The S&P 500 index recently jumped to a new record high, and investors are in a bullish mood as macroeconomic pressures appear to be lifting. On the other hand, not every stock is soaring and there are still underappreciated stocks trading at big discounts compared to previous highs. Some of these overlooked stocks are poised to be fantastic performers.

With that in mind, read on to see why two Motley Fool contributors identified Altria Group (MO -0.37%) and Roku (ROKU -10.29%) as top investment opportunities. One offers an almost unbeatable dividend yield and the other is a beaten-down growth stock with explosive comeback potential.

This passive income machine trades at an incredible value

Keith Noonan (Altria Group): With the stock market surging, dividend yields have generally been pushed down. But Altria Group stock has sat out the rally and is actually down 10% over the past year. Pulling back further, the company's share price is down roughly 48% from its peak in 2017.

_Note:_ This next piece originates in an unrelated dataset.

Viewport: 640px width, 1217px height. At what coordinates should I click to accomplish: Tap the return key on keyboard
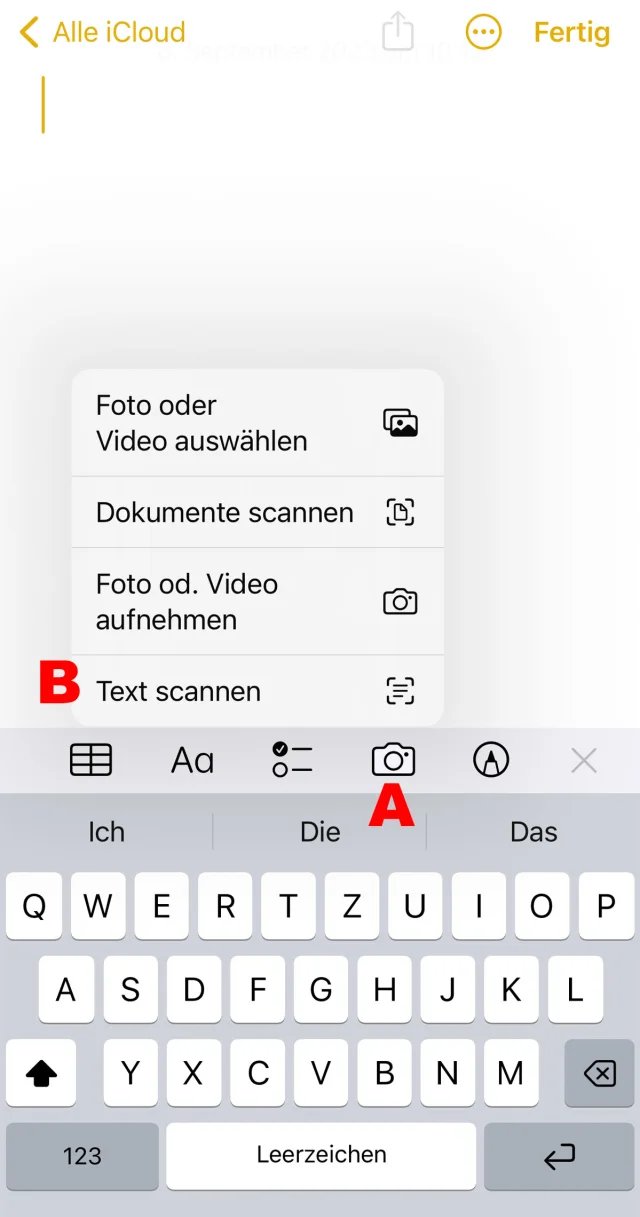[x=559, y=1156]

Along with continued dividend payout increases, this trend of a falling stock price has pushed the company's dividend yield up to 9.5%. With news that Walgreens Boots Alliance will be cutting its dividend, Altria Group now offers by far the biggest yield of any stock in the S&P 500 index.

MO PE Ratio (Forward) Chart

MO PE Ratio (Forward) data by YCharts

Trading at under 8 times this year's expected earnings and paying a huge dividend yield, Altria stock offers great value at current prices. Even better, there are good reasons to think that investors who buy the stock will see the yield on their shares continue to grow over time.

With the payout increase that Altria delivered last August, the company increased its dividend by 4.3%. The company has now increased its dividend 58 times in the last 54 years. Altria expects to grow its adjusted earnings per share and annual dividend per share at mid-single-digit rates through 2028.

Even though the company has faced declining unit volumes for its core cigarette offerings, it managed to grow non-GAAP (adjusted) earnings thanks to pricing increases and stock buybacks. Per-share earnings increased at a compound annual growth rate of 7.3% from 2017 through 2022, and the business grew earnings 3.3% across its first three reported quarters in 2023.

The company is aiming to diversify into other product categories and estimates that it can grow revenue on smoke-free products in the U.S. from $2 billion in 2022 to $5 billion in 2028. The company is also exploring opportunities in nicotine-free products and sees a multibillion-dollar annual revenue opportunity in the category. If Altria makes significant progress on these fronts, Wall Street could be willing to assign significantly higher valuation multiples to its stock.

As it stands, Altria Group offers investors defensive benefits and large, dependable dividends. With shares trading at such low levels, the stock also has significant capital appreciation potential.

Roku's pricing policy: Painful now, yet wise in the long haul

Anders Bylund (Roku): Once upon a time, media-streaming platform pioneer Roku was a bona fide market darling. At its all-time high of $479.50 per share in July, 2021, the stock traded at nosebleed-inducing valuation ratios such as 28 times sales.

Times have changed. Today, Roku shares are available for just 3.7 times trailing sales. The stock may have gained 70% in the last 52 weeks, but it still trades roughly 82% below the lofty highs of yesteryear.

With long-term price moves of this caliber, Roku might look like a failing growth stock. You know, one of those short-lived success stories that were perfect for a limited era and useless in the next. In Roku's case, many investors wrote the company off as an expired gadfly at the end of the COVID-19 lockdowns and work-from-home policies. Are people even buying smart TV sets or watching streaming video anymore?

As it turns out, they are.

Roku's top-line growth story didn't end in 2021. Measuring from the supposed peak of that summer, trailing sales are up by 45%. The company boasted 75.8 million active user accounts in the third quarter of 2023, up from 55.1 million in Q2 2021. The user growth train never slowed down. Average revenue per user is up. Streaming hours on the Roku platform are up by 55%. The business is actually booming.

It's true that Roku's profit picture has been weak in recent quarters. That was a strategic decision, though. Many companies passed their inflation-boosted costs of doing business on to their customers, dodging profit hits but also adding more weight to the inflation-flavored anchor. Roku went the other way, holding its product prices and advertising rates steady. The company accepted a couple of years with bottom-line pain in exchange for continued growth where it matters most.

Roku is building a massive global user base to support robust profits and cash flows in the future. If this strategy sounds familiar, you've probably seen Netflix -- ultimately Roku's parent company and most important streaming-service partner -- execute it to perfection over the last couple of decades. Burn some cash early on in order to dominate the global streaming market from the start. These days, Netflix generates billion-dollar cash flows in every quarter and the stock is up more than 900% in a decade.

That's the role model Roku CEO Anthony Wood has chosen to follow. Roku investors of the future will look back at this period as a terrific buying window with ridiculously low share prices. Even if Roku never regains that coveted market-darling title, a merely reasonable valuation with price-to-sales ratios in the mid-teens would result in multibagger shareholder returns. That's what I expect to see as Roku continues its global expansion amid a healthier economy.